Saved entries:
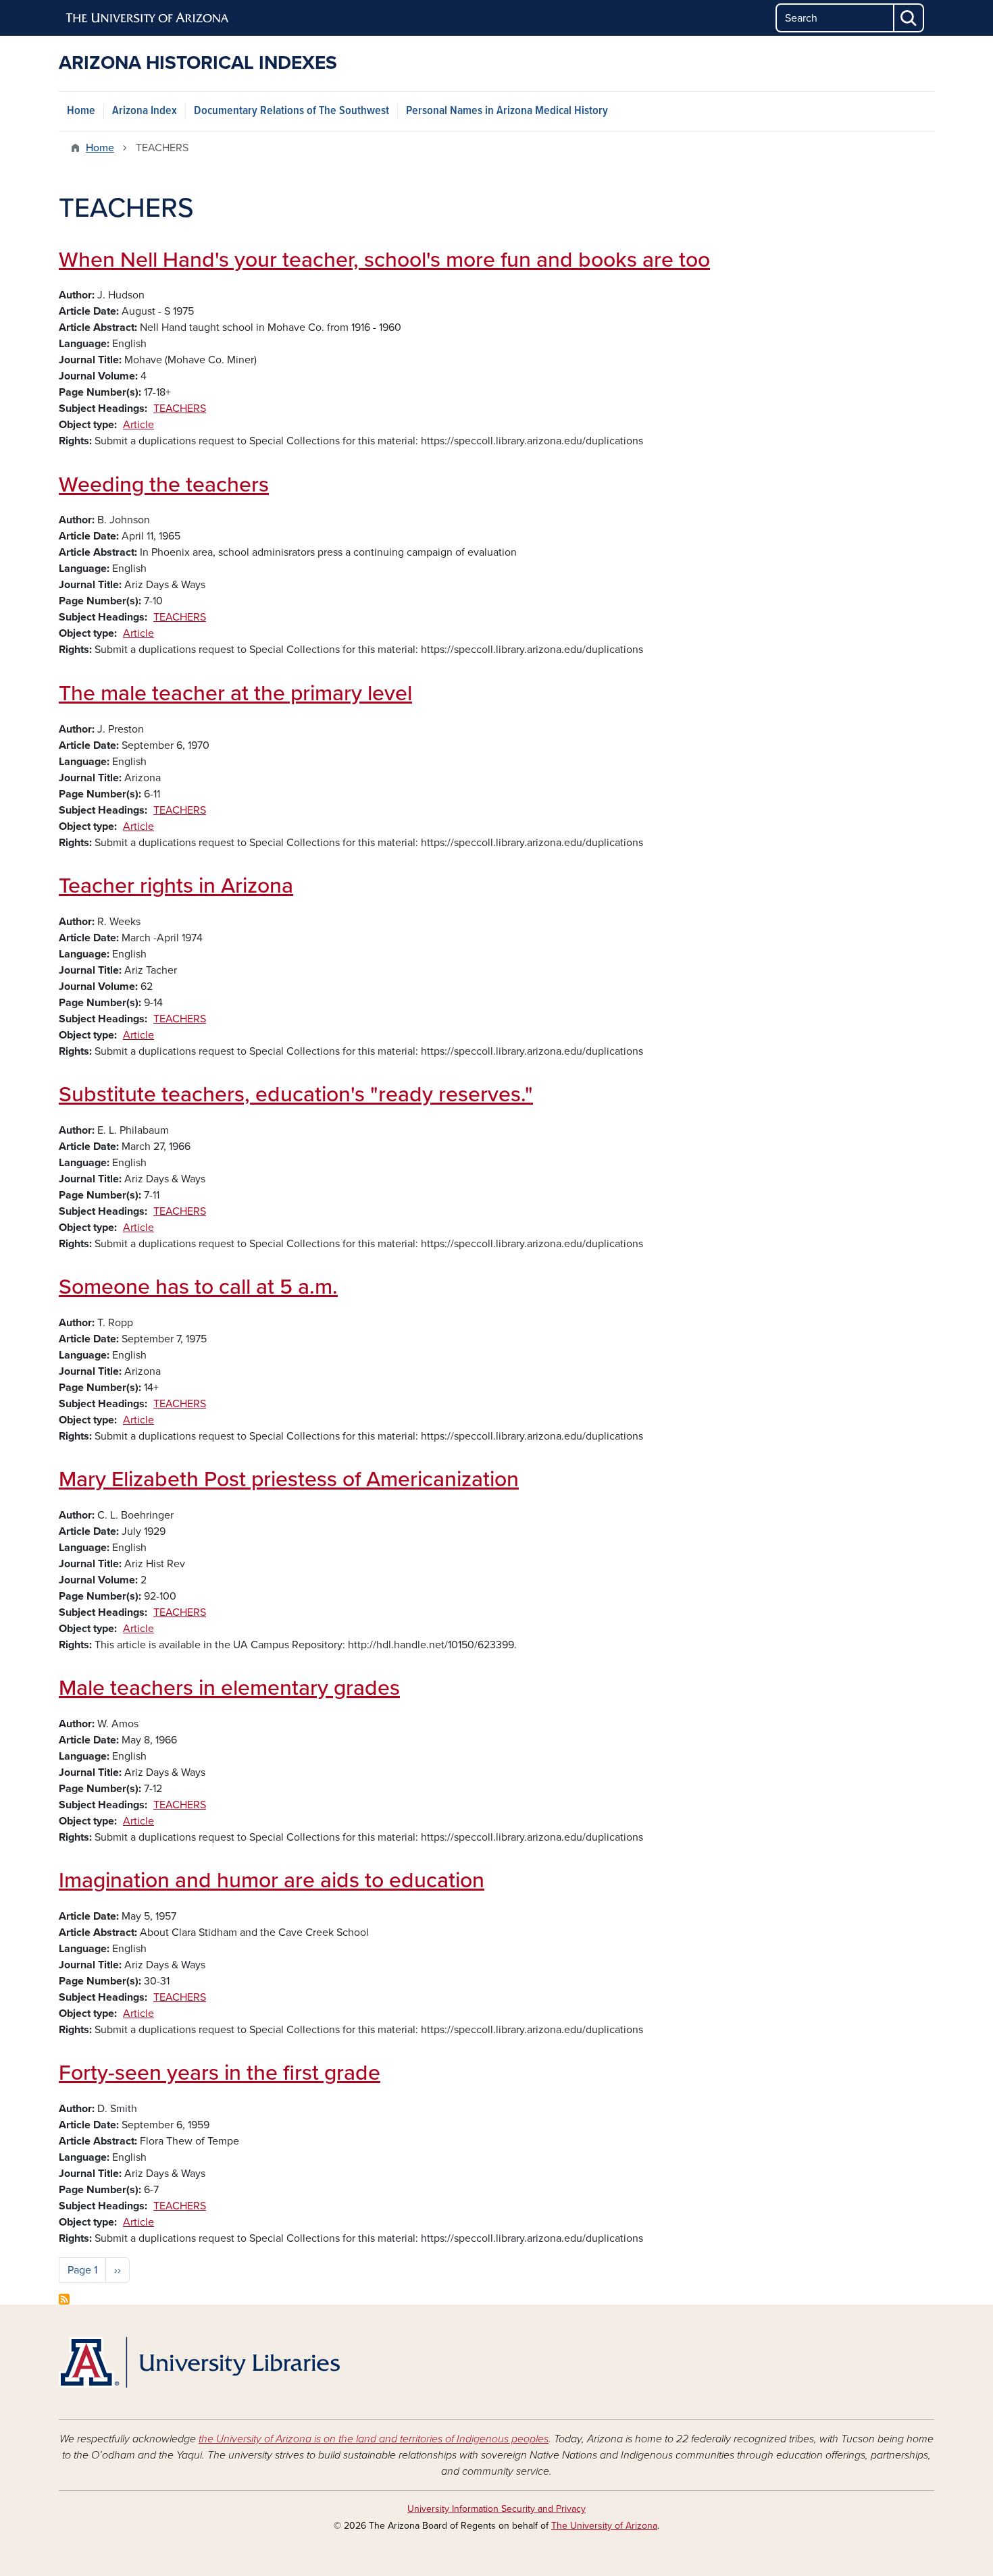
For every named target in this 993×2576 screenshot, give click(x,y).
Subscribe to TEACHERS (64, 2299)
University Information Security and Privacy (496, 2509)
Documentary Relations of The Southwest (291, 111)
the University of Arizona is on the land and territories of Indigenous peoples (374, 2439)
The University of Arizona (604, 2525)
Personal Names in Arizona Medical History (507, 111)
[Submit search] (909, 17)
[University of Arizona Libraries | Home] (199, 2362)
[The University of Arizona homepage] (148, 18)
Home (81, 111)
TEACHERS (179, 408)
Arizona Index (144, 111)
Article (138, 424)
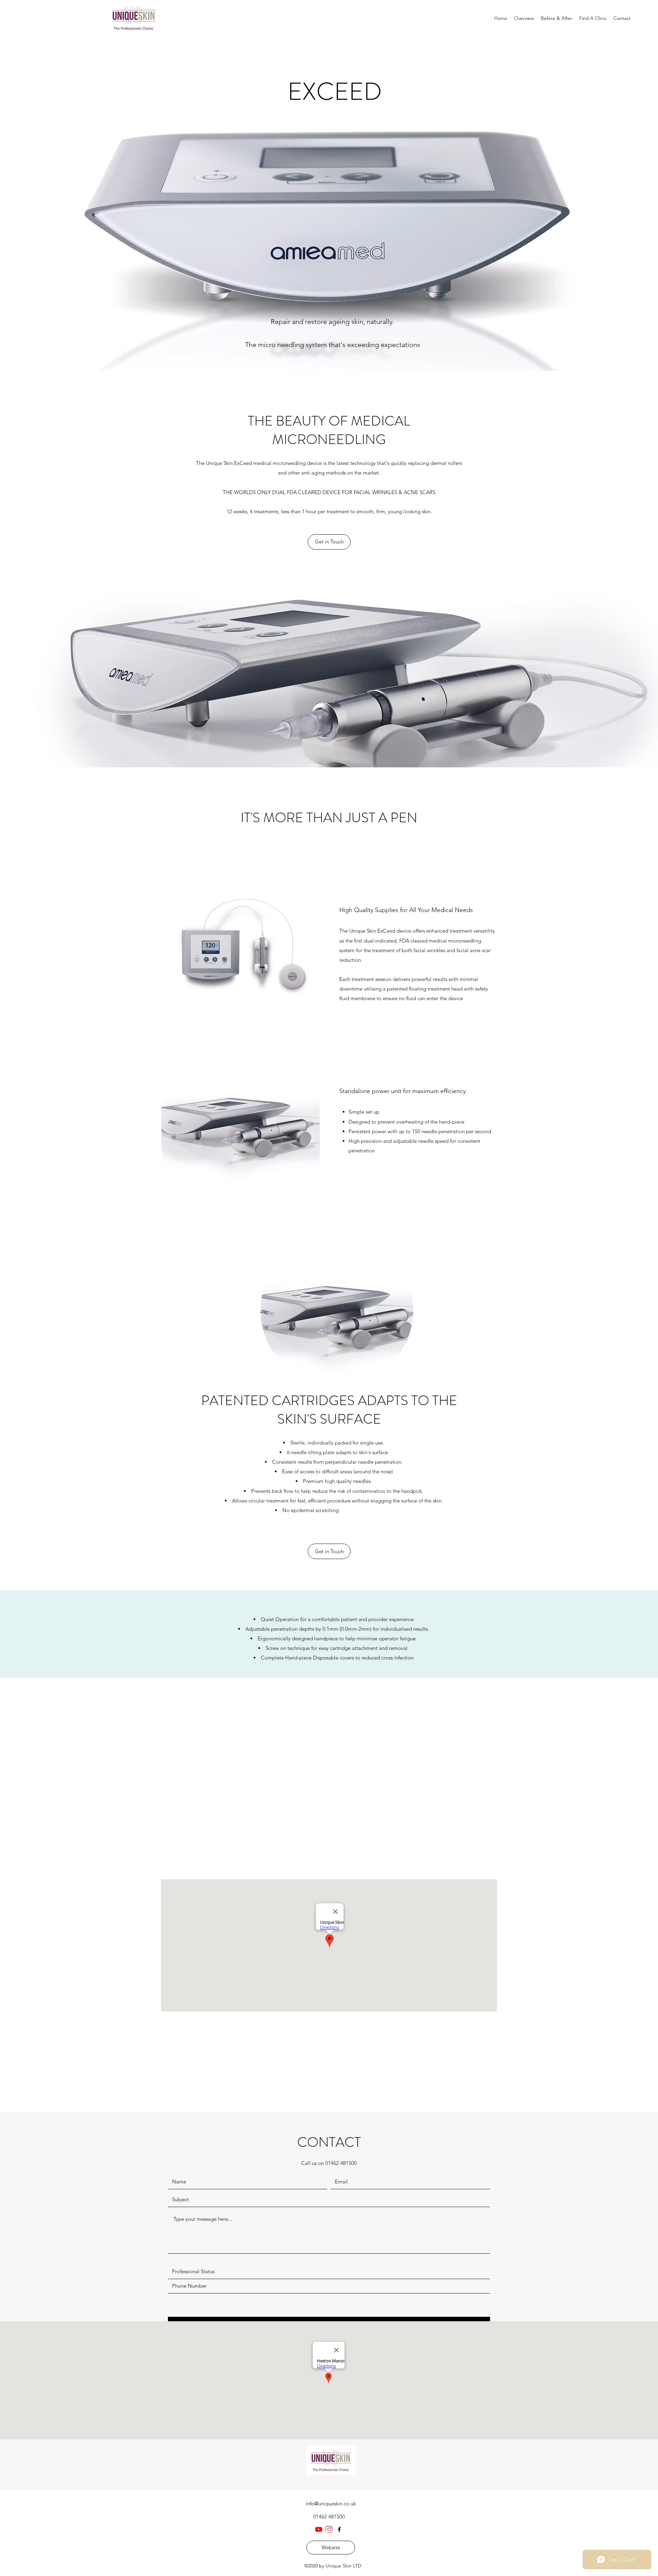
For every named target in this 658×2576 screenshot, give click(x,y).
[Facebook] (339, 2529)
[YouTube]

● Brief: What the answer needs is every line from the one with "Documentary Relations of" through the last line of the data, reproduced word for word and with pictures omitted.

● Solution to the exercise:
Documentary Relations of The Southwest (291, 111)
the University of Arizona is on the land and territories of Indigenous peoples (374, 2439)
The University of Arizona (604, 2525)
Personal Names in Arizona Medical History (507, 111)
[Submit search] (909, 17)
[University of Arizona Libraries | Home] (199, 2362)
[The University of Arizona homepage] (148, 18)
Home (81, 111)
TEACHERS (179, 408)
Arizona Index (144, 111)
Article (138, 424)
For every named target in this 658×2576 screenshot, give click(x,y).
[Facebook] (339, 2529)
[YouTube]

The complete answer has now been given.